平均対象範囲が存在する AVERAGEIFS・SUMIFS と同じく、「行の対応関係」が命です。
条件はすべて AND 条件(かつ)
COUNTIFS の条件は「条件1 も 条件2 も 条件3 も…満たす行だけカウント」です。
「A または B」などの OR 条件で件数を出したい場合は、
COUNTIFS を複数個書いて足し合わせるなどの工夫が必要になります。
不等号付き条件は必ず文字列で書く
>=60 のような条件は、生では書けません。
必ず "">=60""" のようにダブルクォーテーションで囲むか、">="&セル参照 の形で書きます。
例題
問題1
A2:A100 に担当者名、B2:B100 に支店名が入っています。
「担当者が田中 かつ 支店が東京」の行数を COUNTIFS で求める式を書いてください。

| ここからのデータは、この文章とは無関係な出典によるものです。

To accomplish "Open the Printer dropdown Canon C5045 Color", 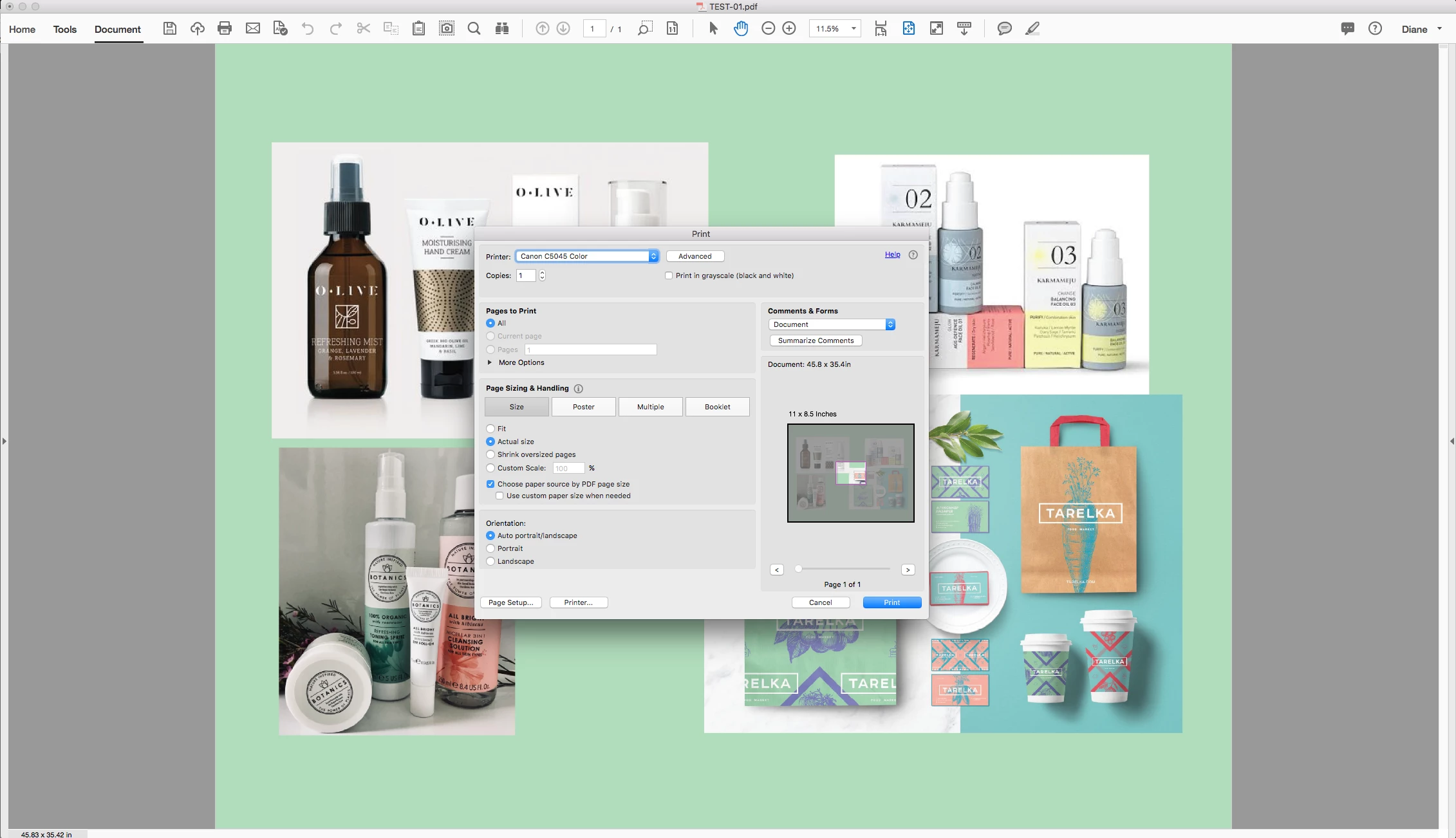I will [587, 256].
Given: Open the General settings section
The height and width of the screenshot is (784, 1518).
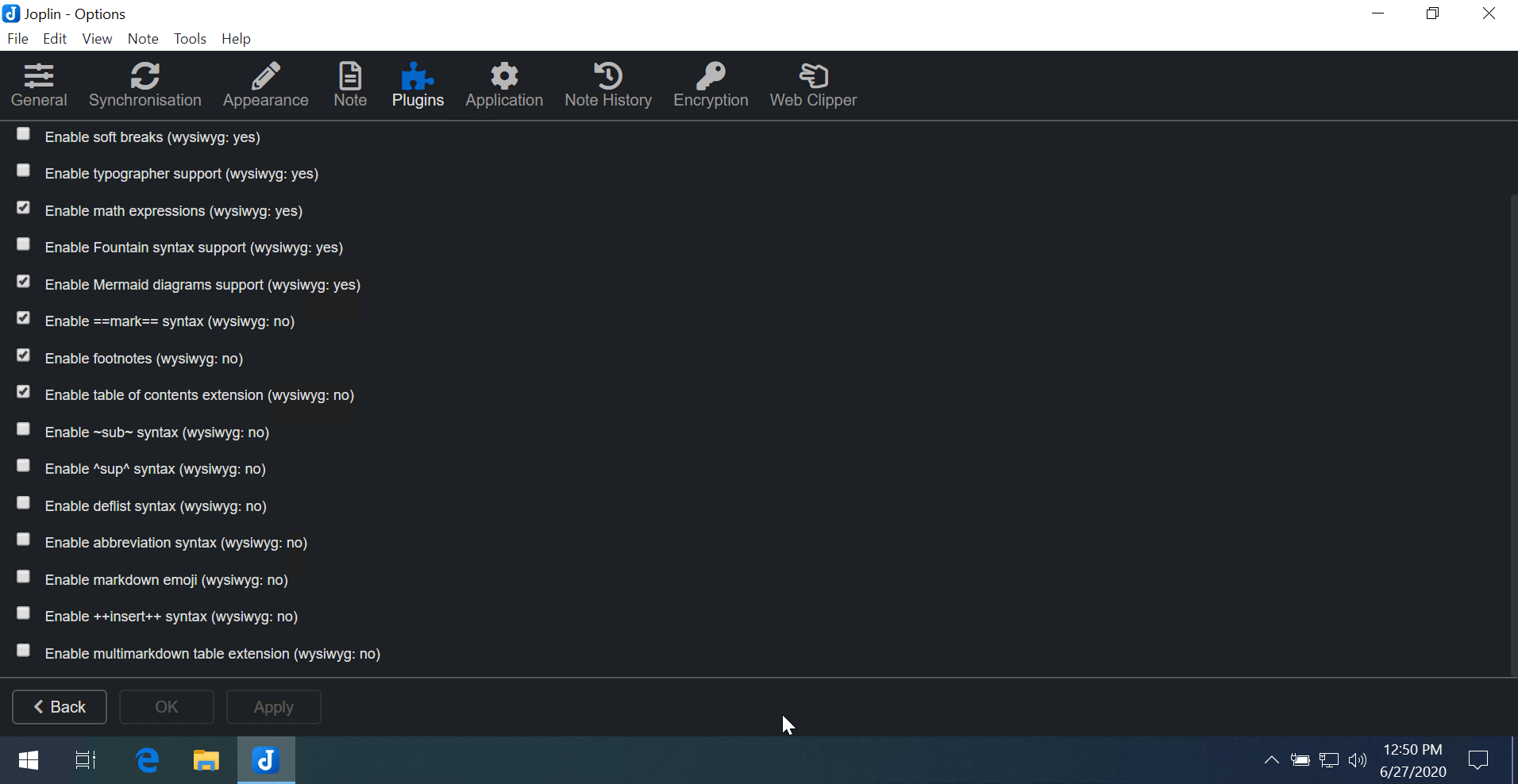Looking at the screenshot, I should pos(38,84).
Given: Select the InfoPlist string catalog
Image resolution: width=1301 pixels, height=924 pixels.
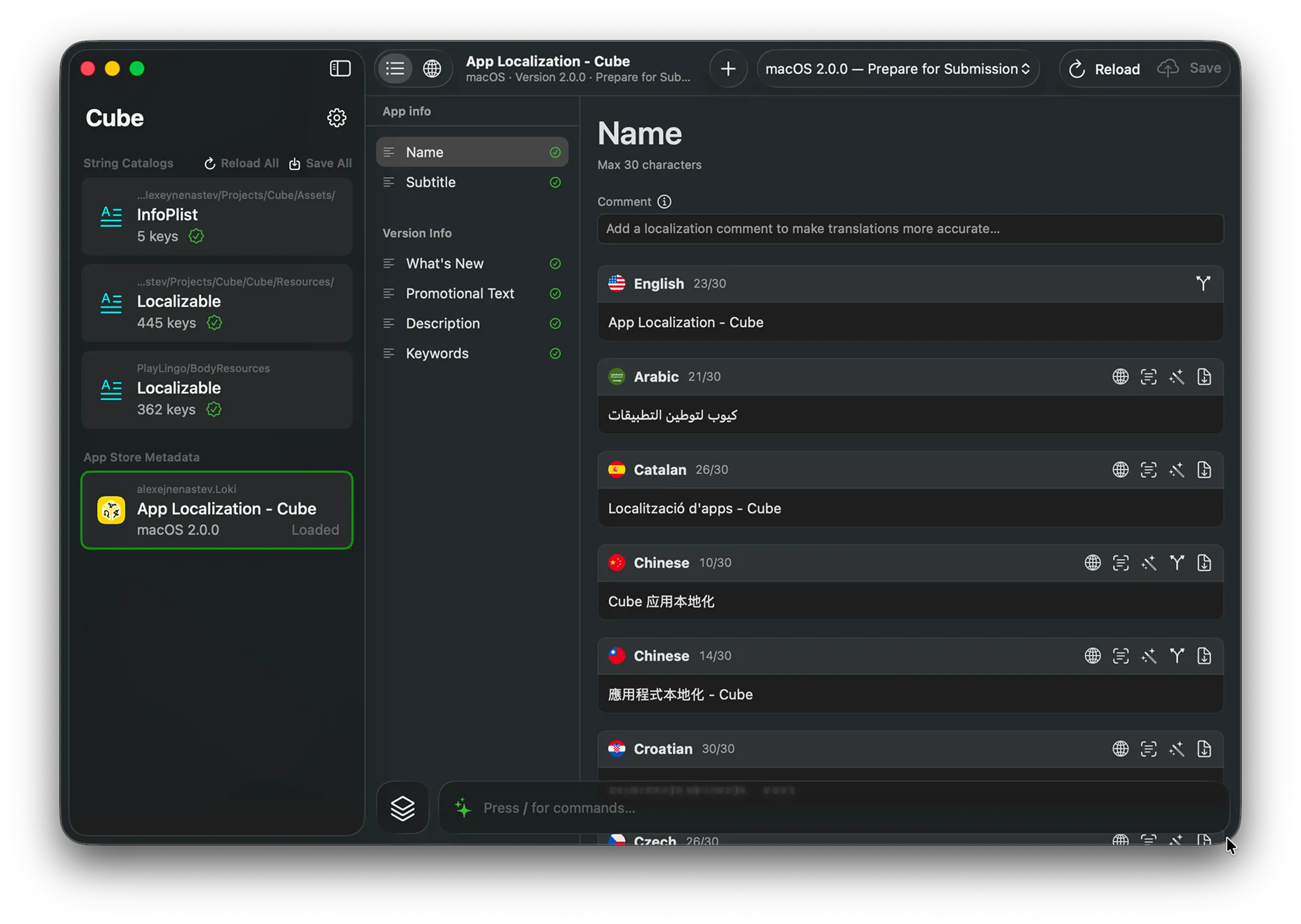Looking at the screenshot, I should click(217, 217).
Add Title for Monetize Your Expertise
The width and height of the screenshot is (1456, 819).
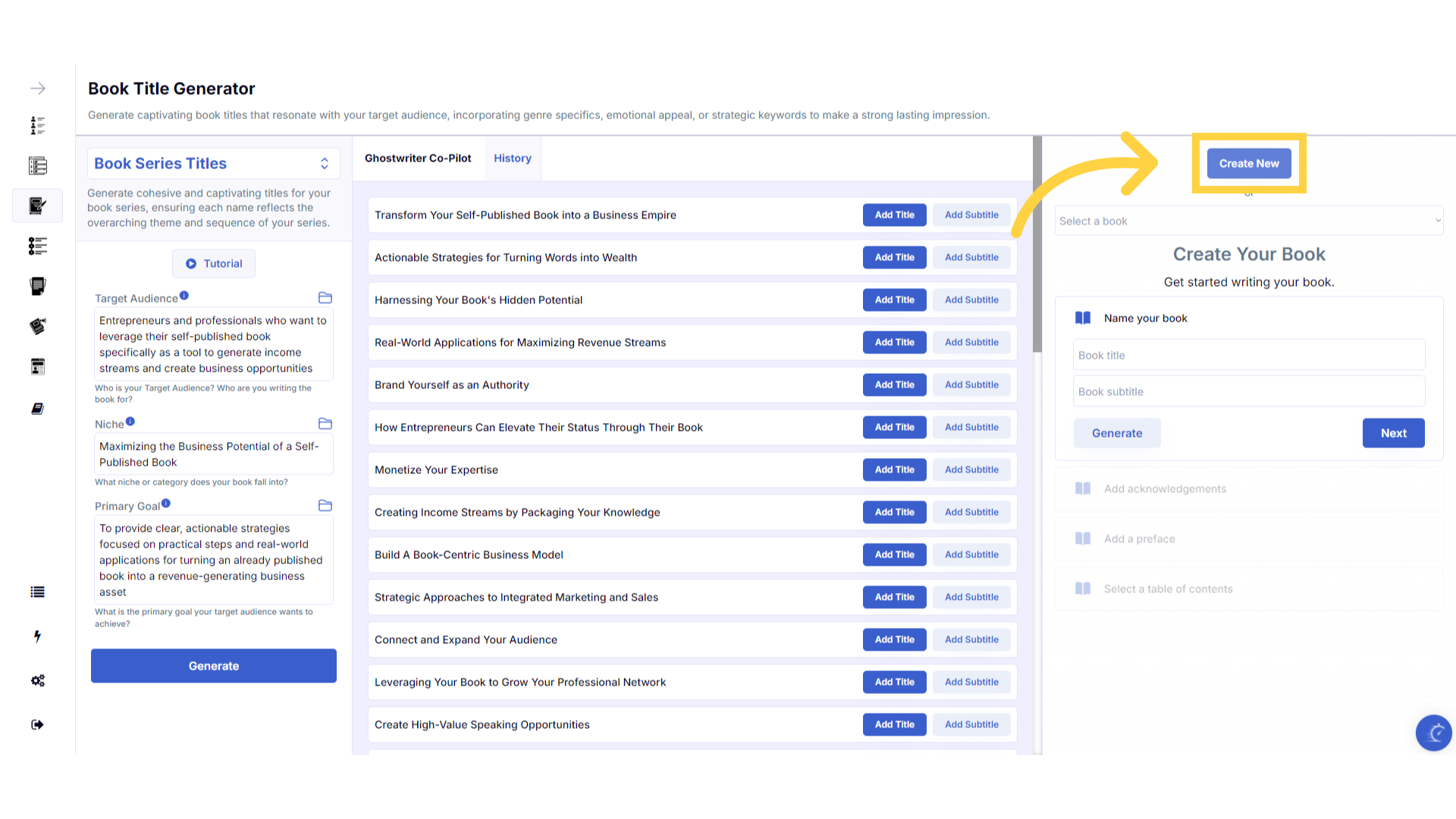[894, 470]
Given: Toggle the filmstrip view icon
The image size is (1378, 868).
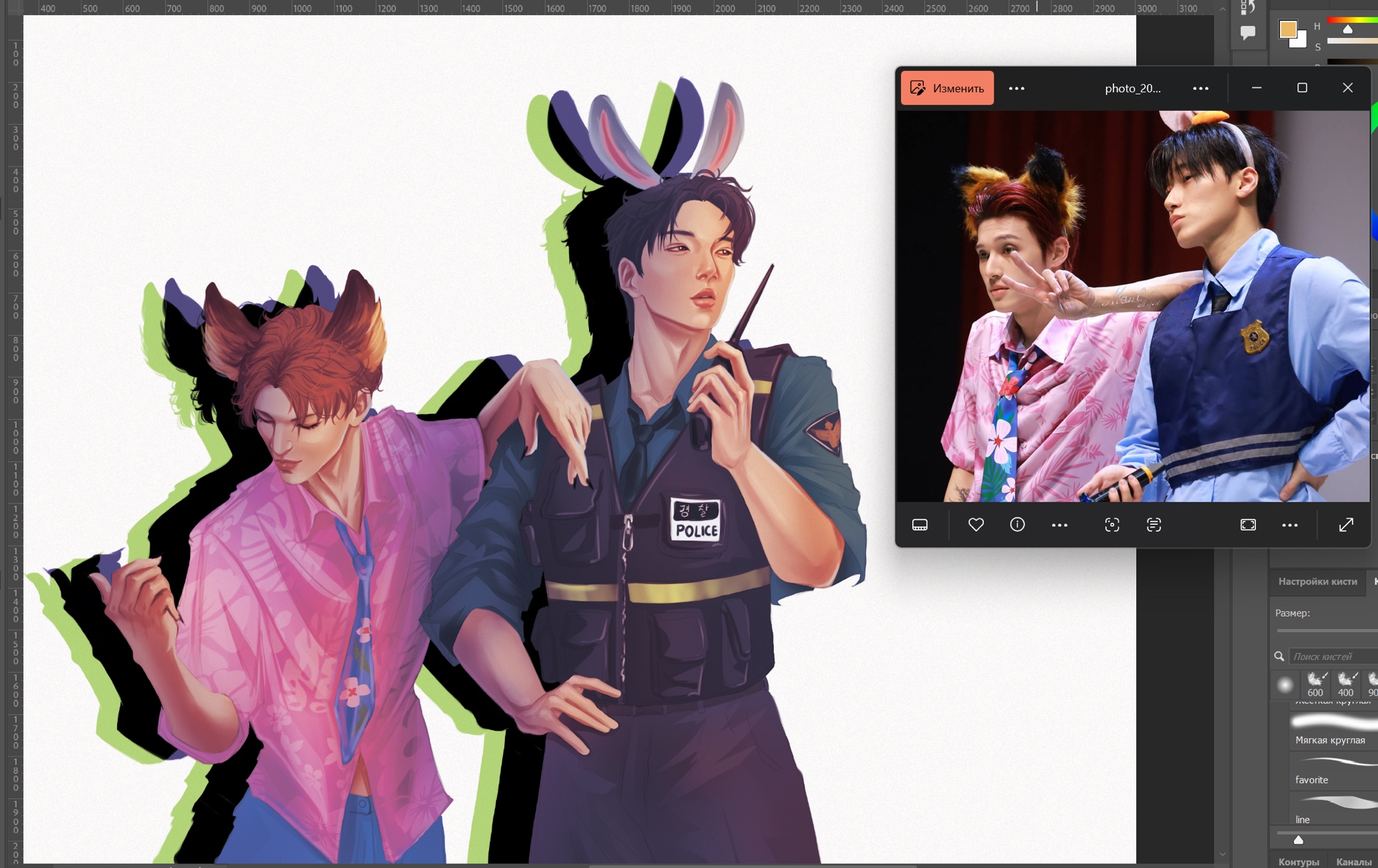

=COUNTIFS(A2:A100, "田中", B2:B100, "東京")
問題2
B2:B100 に点数、C2:C100 にステータス(「合格」「不合格」)が入っています。
「点数が 60 点以上 かつ ステータスが『合格』」の件数を求める式を書いてください。
=COUNTIFS(B2:B100, ">=60", C2:C100, "合格")
問題3
A2:A100 に日付、B2:B100 に売上が入っています。
2024/1/1 以上 かつ 2024/12/31 以下の日付の行数を COUNTIFS で求める式を書いてください。
=COUNTIFS(A2:A100, ">=2024/1/1", A2:A100, "<=2024/12/31")
問題4
A2:A100 に担当者名、B2:B100 に売上、C2:C100 にステータスが入っています。
E2 に基準売上金額が入っているとき、
「売上が E2 以上 かつ ステータスが『確定』」の件数を求める式を書いてください。
=COUNTIFS(B2:B100, ">="&E2, C2:C100, "確定")
問題5
A2:A100 に担当者名、B2:B100 に支店名が入っています。
「担当者名に『田中』を含み、かつ支店が『東京』」の行数を COUNTIFS で求める式を書いてください。
=COUNTIFS(A2:A100, "*田中*", B2:B100, "東京")
まとめ
COUNTIFS は、
「この条件 と この条件 と この条件…をすべて満たすデータが何件あるか?」
に答えるための 複数条件付き件数カウント関数です。
型は次のように覚えておくと、そのまま使えます。
=COUNTIFS(条件範囲1, 条件1,
条件範囲2, 条件2,
条件範囲3, 条件3, …)
COUNTIF では足りなくなってきたら、
「これは COUNTIFS にできないか?」と一度考える癖をつけてみてください。
実務に近い “複数条件の集計” が、ぐっと自然に書けるようになります。